Sunday, June 15, 2014

A 'perfect' Father's Day

"It's a perfect day. The Indians won."

My dad used to say that whenever anyone asked him how he was, and when it happened to be one of the approximate 80 times a year when the Cleveland Indians shined bright like a diamond. I realize, mathematically, that approximately 22 percent of my dad's days were perfect.

Today, the Tribe did win in extra innings against Boston, and the girls and I tore it up on Father's Day. We actually blew it out this entire weekend (their first without school!). Sophie had her first round with the Long Beach Golf Academy on Friday night and had a blast with her peers, then we had a rip-roaring birthday party for Chloe on Saturday. Today, we went to both a water park and played nine holes on a par-3 course. Winning!

My goal with the girls and golf is to play every Father's Day for the next 40 years. I would like us to take a picture every year and see how we progress. The interesting thing about the above picture is that I said we should each hold our favorite clubs. Sophie chose driver. Chloe had her 7-iron, and I grabbed my putter. ... We would be perfect in a scramble.

I shot lights out with the girls at Heartwell Golf Course, where the average length of a hole is 125 yards. I only had two bad shots. I missed a 3-foot putt on the first hole and had a bad chip on another hole for my only bogeys of the day. I birdied one hole to finish with a 1-over 28. Unfortunately, the par-3 course is extremely short and plays into my strengths, but I still am bragging about my score.
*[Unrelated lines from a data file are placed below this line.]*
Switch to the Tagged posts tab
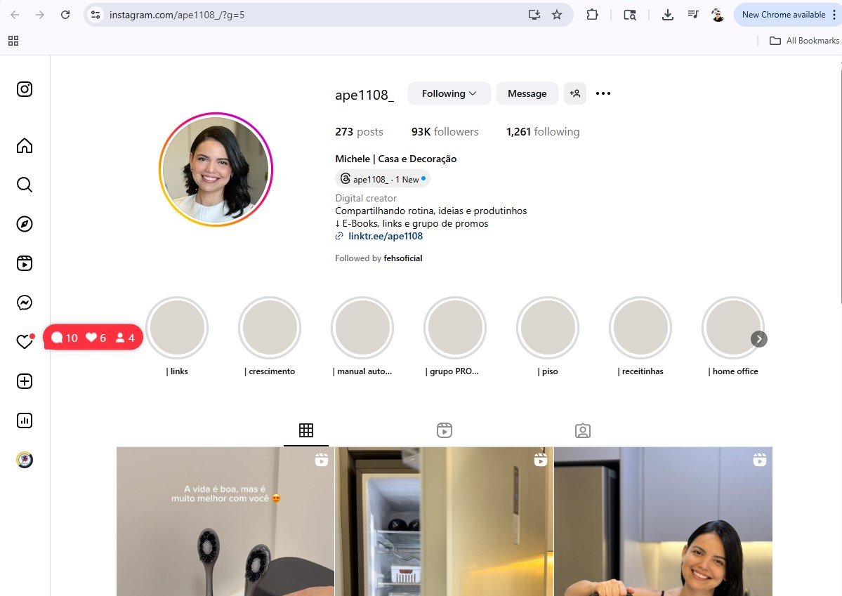Screen dimensions: 842x596 (582, 430)
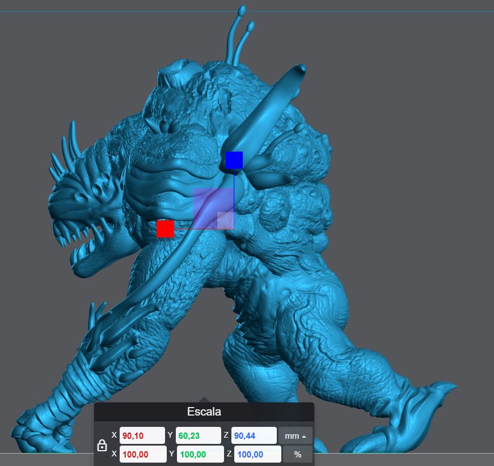Viewport: 494px width, 466px height.
Task: Open the mm units dropdown
Action: (295, 435)
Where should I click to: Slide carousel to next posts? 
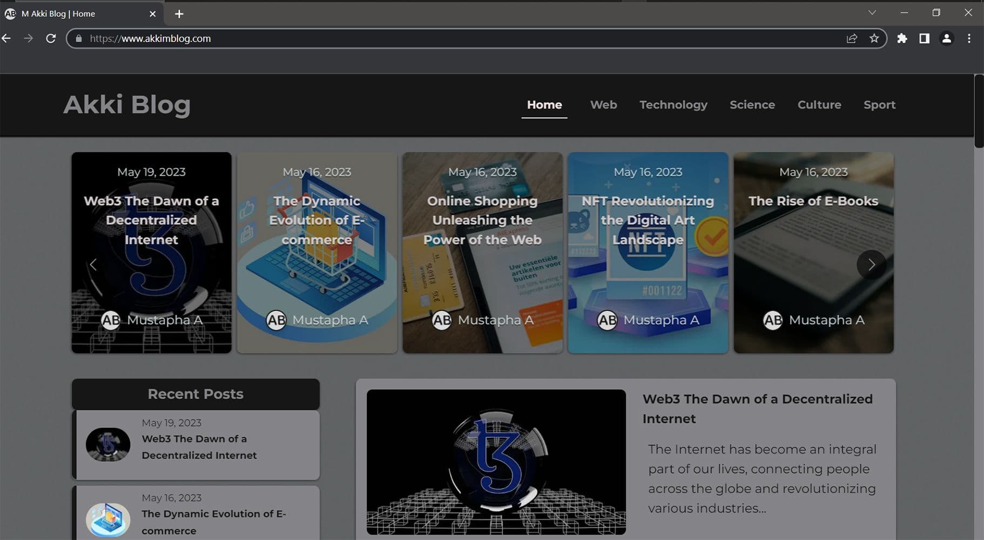pos(871,265)
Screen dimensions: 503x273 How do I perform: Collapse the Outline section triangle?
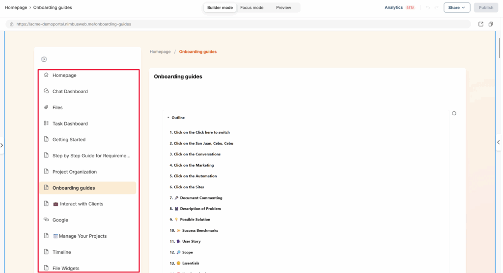click(168, 118)
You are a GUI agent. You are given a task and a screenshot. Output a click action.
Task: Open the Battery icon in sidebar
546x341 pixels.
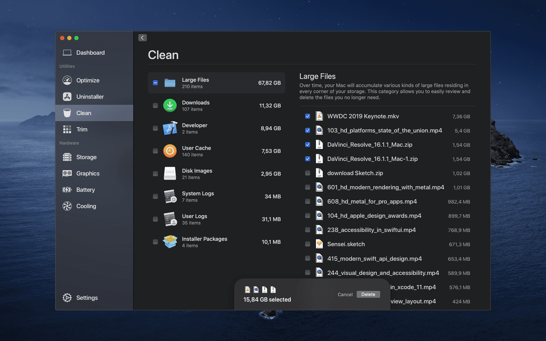[x=67, y=190]
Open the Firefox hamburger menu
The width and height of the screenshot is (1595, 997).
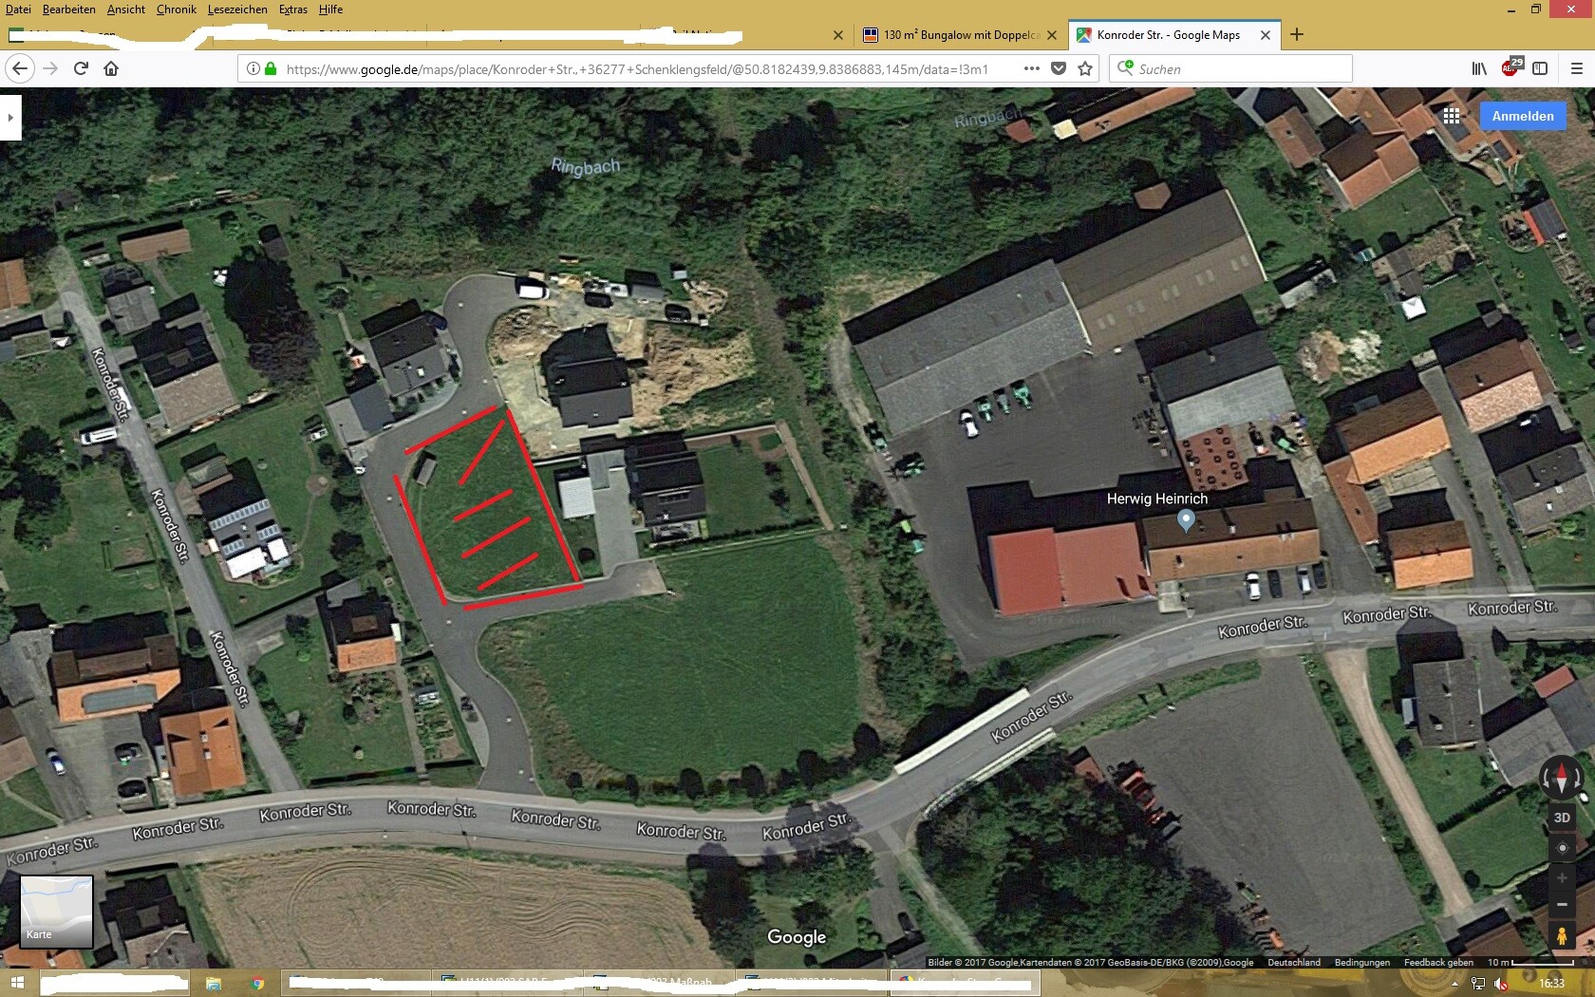point(1577,68)
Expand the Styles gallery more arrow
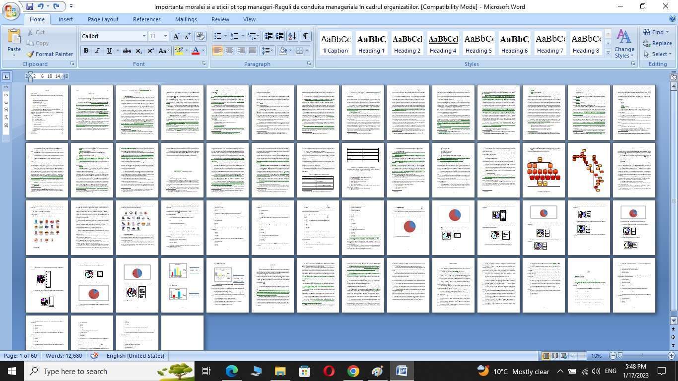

I expect Father's Day to always bring up various emotions because my dad is no longer here. For God's sakes, I am living for him. I am trying to do everything I can to be the best dad I can be. Indeed, life is short, and I'm trying to have as much fun with my girls as he had with me and my family.

The one thing that I am taking to the next level is my parenting, which is evolving. My big push now is to give the girls appropriate independence, even though that is difficult for me because I only have them 50 percent of the time. My gut says I should smother them, but I'm pretty sure that's not the best plan.

Recently, I have presented the girls with various "adventures" that they have loved and gained some sort of "ain't nothin' gonna break-a my stride" feelings. The big one they like to do nowadays is to take their bikes or scooters to the corner store and purchase Gatorades and/or Vitamin Water.
Man, I love my girls, and they love me back. It is quite fulfilling to watch them becoming fierce. I love in the way I do, like my dad did, and like his dad, Coach Stevens, did. We play a lot of games. We compete. We love each other.

"You can't raise (girls) to be scared of life," Royal Tenenbaum said. "You got to brew some recklessness into them."